Employing family members, including children, is a well-established tax planning tool for owner-managed businesses. Provided that there's a business reason for doing so, this shouldn't be a problem. In a very recent tax case Nicholson v HMRC  however, the First-tier Tribunal (FTT) decided that HMRC was correct to disallow expenses for ‘wages’ paid to the business owner's son.

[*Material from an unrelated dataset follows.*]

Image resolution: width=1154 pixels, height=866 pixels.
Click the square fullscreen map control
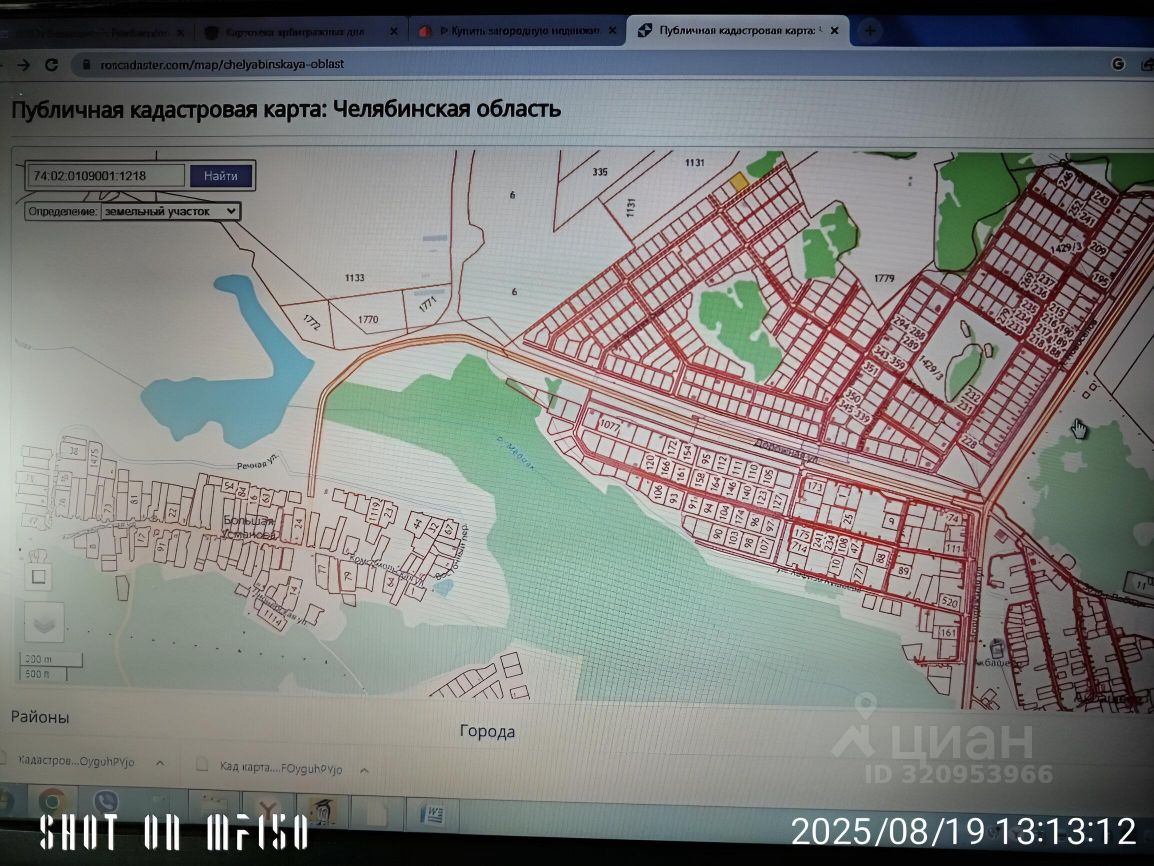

Mr. Nicholson (N) is a self-employed sole trader selling central heating systems who, without the requisite IT skills, was trying to build up an internet business. He claimed that his son (who was at university) helped his business by promoting it online and distributing leaflets. He said that his son was at Leeds University studying for a Sports Science degree and he happened to be working in Leeds. He would buy his son food/drinks whenever he visited him. His son had been used to helping him with computer work for many years and therefore knew the nature of the business very well. If he had hired someone else, he ‘would have paid that person an awful lot more’. As a father, he had a vested interest in his son’s progress in life and wanted to make sure that he was giving him the best chance to succeed in his education. He asked him not to work for someone else so that it did not interfere with his studies. He paid his son by way of buying him his food on top of the cash payments (£1,850 out of £7,700 total salary claimed). Also, without the wages his son would not have been able to maintain his university studies. N also told the Court that he suffers from IBS, high blood pressure and has a heart murmur. He is therefore not always able to work and he finds it difficult to maintain his income levels. Without his son’s help, his own income would have been much lower. He therefore argued that the payments he made to his son whether in cash or ‘in kind’ were wholly and exclusively referable to his business and therefore allowable.
For the payments made to be deductible, they would have to be made wholly and exclusively for the purposes of the trade. Part of the issue was that regular wages were not paid in cash, but rather N paid some cash, and also bought goods such as food and drink, etc. for his son on his credit card. This shouldn't necessarily cause an issue, but the Court found that there was no way to reconcile the payments with actual work undertaken as there were no proper records. Possibly more damaging, however, were N's assertions that if he hadn't paid his son the money, he may have had to drop out of university. The Court concluded that, at best, the payments had a dual purpose (duality being fatal to the claim), including ‘parental affection’, and could not therefore be allowable.
N might have had more success if he had engaged his son under a formal contract of employment, paid him on the basis of hours worked and had been able to demonstrate the actual work performed.
Our advice is to ensure that you keep robust records to allow actual bank/cash payments to be reconciled and linked to work carried out. Make sure that amounts paid don't exceed those that a third party would charge for the same work, and ensure that the work is actually necessary and is carried out. Finally, if you operate as a limited company, consider making adult children directors instead of employees, as they can be paid for carrying out less frequent fiduciary duties as an ‘office holder’.